There is also an apparent paradox when it comes to working hours and choice. The
majority of employees said they had control over their working hours, but some of these
employees stated a preference to change the number of hours they work.

The Australia at Work research makes a distinction between paid hours and usual hours
worked. Two-fifths of full-time employees are working unpaid hours. Unpaid hours are
commonly found among white-collar professionals, with the result of reducing their
effective hourly rate by around $5 per hour.

Attitudes
Except for perceptions of high work intensity and workload, Australian workers are
generally a happy bunch. This supports a large body of research on workers’ attitudes.
There are however a number of key findings which point to potential problems:
one-third of employees want to change their hours of work;
over half of employees report ‘more and more is expected of them each year’; and
workers are evenly split between who are ‘just coping’ and ‘finding it difficult to get
by’ and those who are ‘living comfortably’.

Union membership
Despite the low levels of union density (20 per cent), another one in ten (820,000)
employees wish to become a union member. If potential union membership was fulfilled,
union density would reach 30 per cent. Initial analysis suggests that unions are achieving
higher wage outcomes for their members.

Beyond black and white
This study reveals that contemporary Australian working life is not a clear case of good or
bad developments. Our main conclusions include:
There is a need to think more carefully about the inequality of bargaining power in the
labour market: it is not uniform among employees.
Greater attention needs to be given to workers on individual contracts.

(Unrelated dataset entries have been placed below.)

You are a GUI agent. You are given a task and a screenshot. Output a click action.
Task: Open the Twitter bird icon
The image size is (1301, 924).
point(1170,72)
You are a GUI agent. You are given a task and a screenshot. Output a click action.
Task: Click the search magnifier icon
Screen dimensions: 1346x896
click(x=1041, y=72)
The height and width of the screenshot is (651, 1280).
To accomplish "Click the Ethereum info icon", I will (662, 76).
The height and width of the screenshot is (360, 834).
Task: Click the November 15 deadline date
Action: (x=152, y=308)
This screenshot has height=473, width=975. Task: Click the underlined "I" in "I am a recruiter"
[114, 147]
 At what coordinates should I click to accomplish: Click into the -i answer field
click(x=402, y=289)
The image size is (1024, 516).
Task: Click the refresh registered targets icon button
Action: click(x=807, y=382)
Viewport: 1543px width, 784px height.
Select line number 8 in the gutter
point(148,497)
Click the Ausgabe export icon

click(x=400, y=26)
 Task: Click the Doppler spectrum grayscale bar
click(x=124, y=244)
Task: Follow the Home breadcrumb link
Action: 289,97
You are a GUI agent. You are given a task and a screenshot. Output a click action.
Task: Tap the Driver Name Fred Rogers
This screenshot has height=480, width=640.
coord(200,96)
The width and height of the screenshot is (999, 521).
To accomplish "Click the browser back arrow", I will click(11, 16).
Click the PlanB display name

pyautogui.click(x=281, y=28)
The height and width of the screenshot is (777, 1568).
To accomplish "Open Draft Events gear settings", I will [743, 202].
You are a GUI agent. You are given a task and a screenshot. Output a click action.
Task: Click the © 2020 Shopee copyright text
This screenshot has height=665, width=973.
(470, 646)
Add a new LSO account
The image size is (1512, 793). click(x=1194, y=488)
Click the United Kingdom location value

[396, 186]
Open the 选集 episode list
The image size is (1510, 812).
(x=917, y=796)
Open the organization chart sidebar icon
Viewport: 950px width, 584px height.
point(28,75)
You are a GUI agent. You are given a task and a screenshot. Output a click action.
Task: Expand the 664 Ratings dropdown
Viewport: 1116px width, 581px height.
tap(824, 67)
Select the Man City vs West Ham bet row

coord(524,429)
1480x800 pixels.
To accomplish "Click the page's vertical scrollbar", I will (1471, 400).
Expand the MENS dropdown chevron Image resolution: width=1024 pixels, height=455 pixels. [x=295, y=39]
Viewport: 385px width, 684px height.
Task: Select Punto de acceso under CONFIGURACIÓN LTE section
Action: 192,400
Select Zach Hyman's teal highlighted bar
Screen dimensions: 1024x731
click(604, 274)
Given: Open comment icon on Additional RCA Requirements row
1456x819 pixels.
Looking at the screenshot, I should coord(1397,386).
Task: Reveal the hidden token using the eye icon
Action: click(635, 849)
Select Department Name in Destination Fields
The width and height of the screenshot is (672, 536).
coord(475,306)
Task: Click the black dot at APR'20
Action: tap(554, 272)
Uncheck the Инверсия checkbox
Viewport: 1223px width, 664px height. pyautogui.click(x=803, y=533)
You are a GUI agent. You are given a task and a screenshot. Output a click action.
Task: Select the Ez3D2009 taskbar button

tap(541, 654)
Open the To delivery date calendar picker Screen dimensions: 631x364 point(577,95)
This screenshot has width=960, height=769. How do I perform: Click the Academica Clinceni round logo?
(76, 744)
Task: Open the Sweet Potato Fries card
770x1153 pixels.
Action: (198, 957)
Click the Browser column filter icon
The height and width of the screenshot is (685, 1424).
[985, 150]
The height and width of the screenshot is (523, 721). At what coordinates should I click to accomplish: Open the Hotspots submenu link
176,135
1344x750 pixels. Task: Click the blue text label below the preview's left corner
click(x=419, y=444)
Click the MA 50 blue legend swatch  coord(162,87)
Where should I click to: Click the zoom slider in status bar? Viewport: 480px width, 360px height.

Individual
common law and over-award arrangements are of far greater labour market
significance than AWAs. While common law contracts tend to cover more highly paid
employees, they are not exclusively confined to such workers.
Individual and collective arrangements often co-exist and are better seen as
complementary rather than rival industrial arrangements. The formal instruments are
defined as individual or collective, but this does not necessarily reflect the actual
process of setting wages and conditions.
While many employees report they are generally satisfied with working life, it is clear
that underlying frustrations remain, particularly with regard to issues around workload
or work intensity and working hours.